NEW DELHI: Intelligence agencies have asked the government to consider blocking Skype as operators of the popular global VoIP (Voice over Internet Protocol) engine are refusing to share the encryption code that prevents Indian investigators from intercepting conversations of suspected terrorists.
The Cabinet Committee on Security has accepted the recommendation in principle but has not set a date for initiating action. The urgency to track Skype calls stems from the fact that terrorists — as the 26/11 attacks in Mumbai showed — are increasingly using VoIP services. The shift to VoIP has been prompted by the growing ability of intelligence agencies to intercept mobile and other calls.
Like the BlackBerry service, VoIP operators send their signals under a specific code which makes it difficult for others to decipher. Sources said Skype has shared its encryption code with the US, China and other governments but is refusing to accept similar Indian requests.

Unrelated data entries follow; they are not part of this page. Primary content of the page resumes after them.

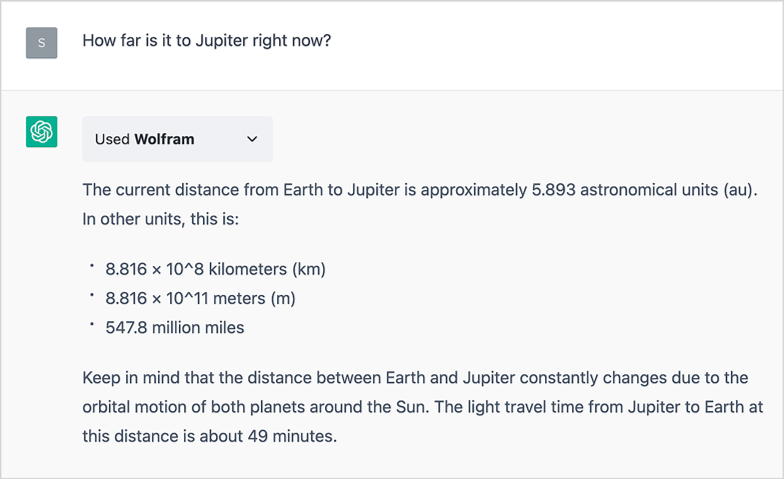Select the 8.816 × 10^8 kilometers bullet
This screenshot has width=784, height=479.
(215, 269)
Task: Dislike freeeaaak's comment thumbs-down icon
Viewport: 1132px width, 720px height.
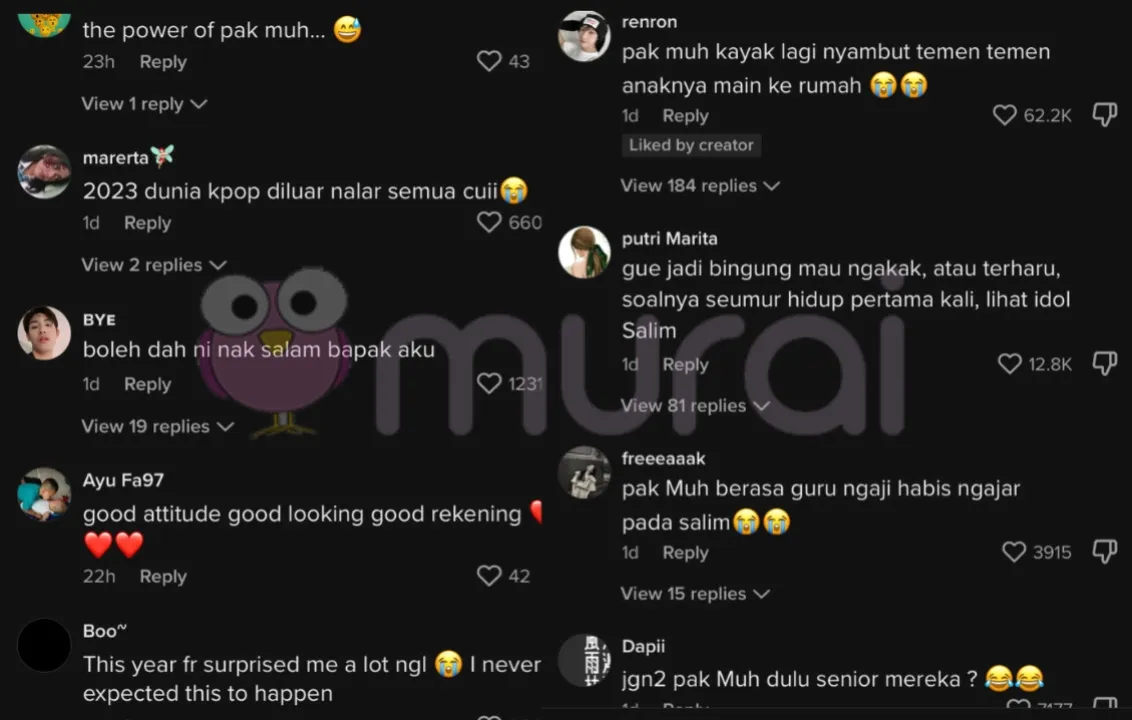Action: pos(1105,552)
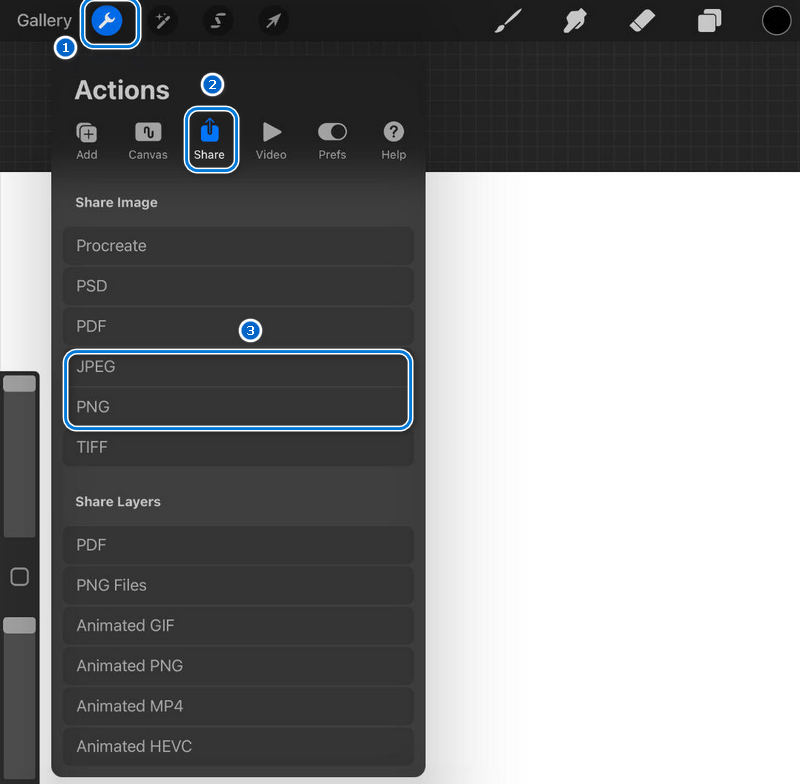Switch to the Canvas tab
This screenshot has width=800, height=784.
(148, 141)
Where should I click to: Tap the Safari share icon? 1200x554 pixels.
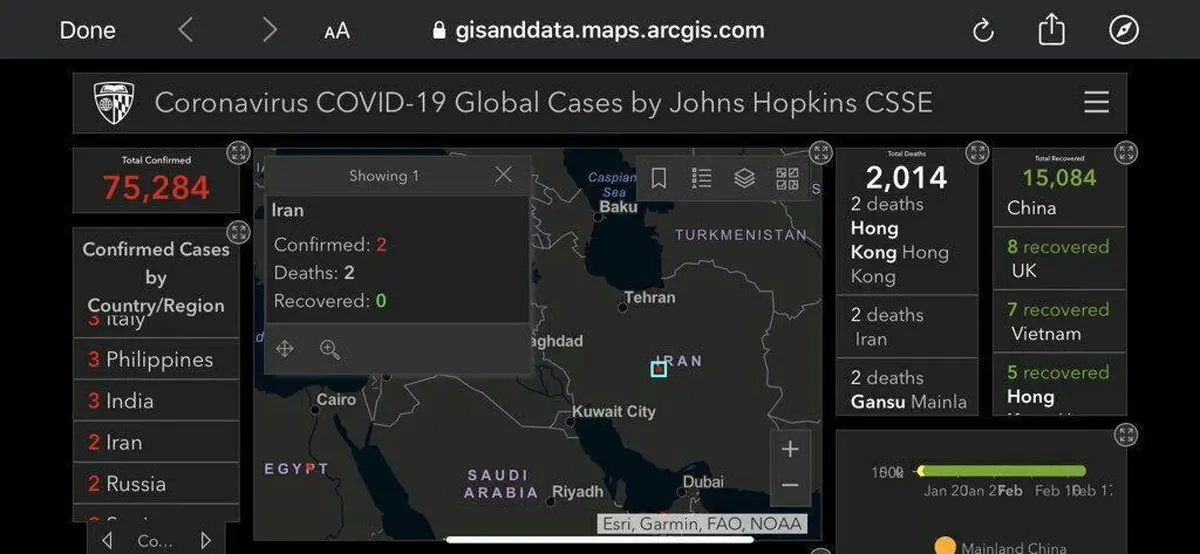(1051, 30)
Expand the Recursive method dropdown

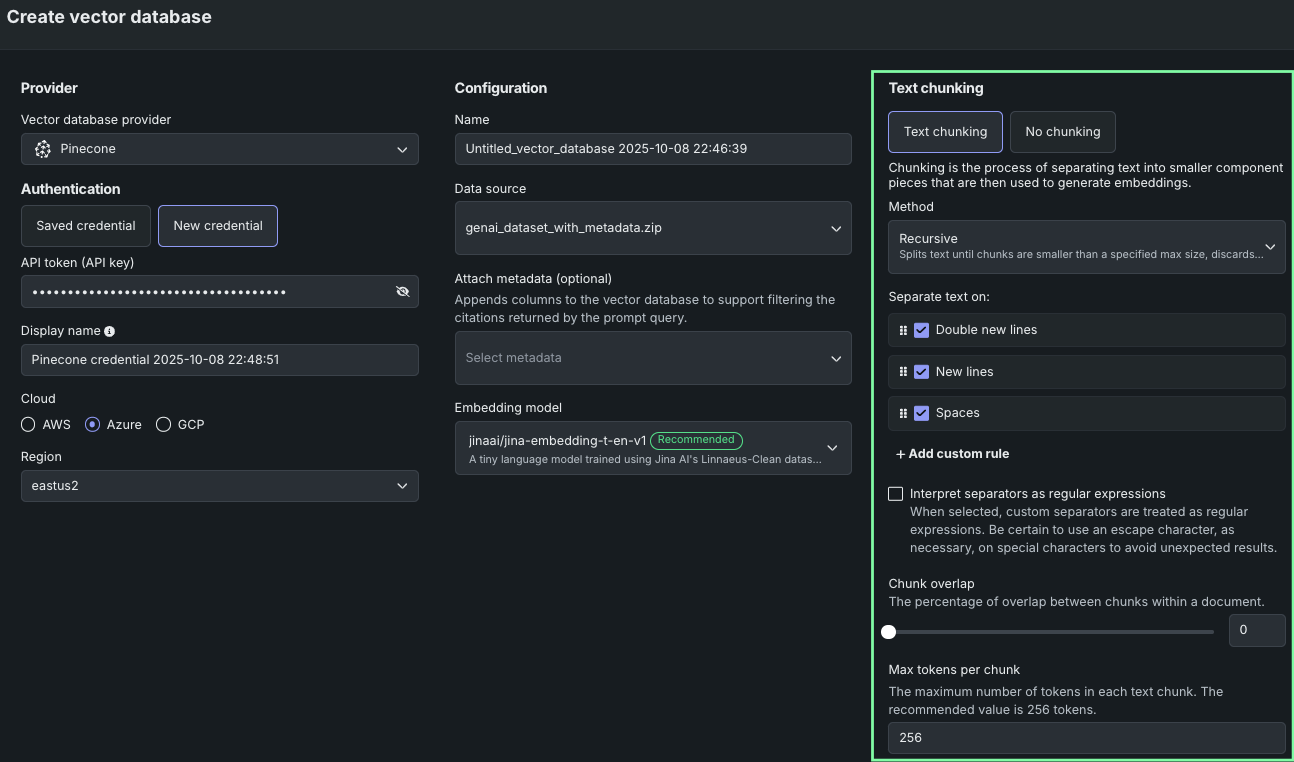[1086, 247]
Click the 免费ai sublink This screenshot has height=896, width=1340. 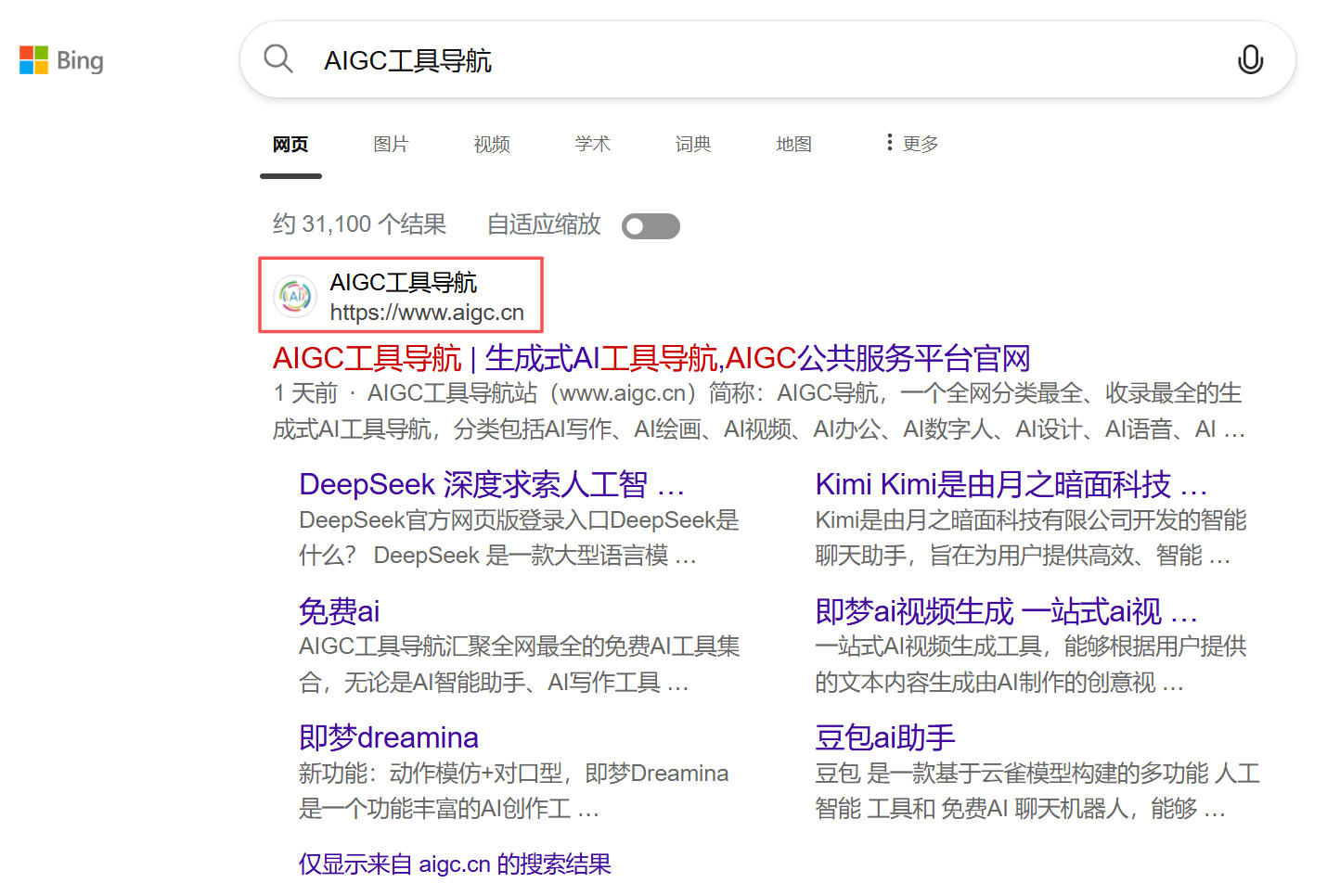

Since Skype is not registered here, Indian authorities have been forced to mull the drastic option of blocking its gateways here. This, however, may not be entirely effective as Skype can route traffic through other service providers. The agencies feel blocking the gateways will at least serve as a signal to local service providers against carrying traffic from Skype or any other similar service provider which does not share the encryption code with the government.
Sections 4 and 5 of the Telegraph Act gives government the right to grant licence for any kind of telephony and also the right to intercept. Last year, government amended Section 69 of the Information Technology Act to empower itself to take over servers of Net and telecom service providers and demand the encryption code. This may still be no remedy against recalcitrant overseas service providers who usually have their servers abroad. Last year, the government had a similar run-in with Canada’s Research in Motion, BlackBerry makers and service providers, and the UAE-based satphone operator Thuraya.
Indian agencies are also keeping their fingers crossed, not sure whether the department of telecom — with a stake in sectoral growth — would like to lean on VoIP service providers on the issue of sharing encryption code. Besides, there’s also a feeling that the government would be wary of people’s response to the snapping of Skype. The free service is used by a vast majority of urban middle class Indians for communicating with families and friends spread across the world.
Last year, TRAI had sent a recommendation (with data from 2007), that Skype and Goggle should be asked to pay a licence fee, after being brought within the licence regime. However, government turned it down saying they were not based in India.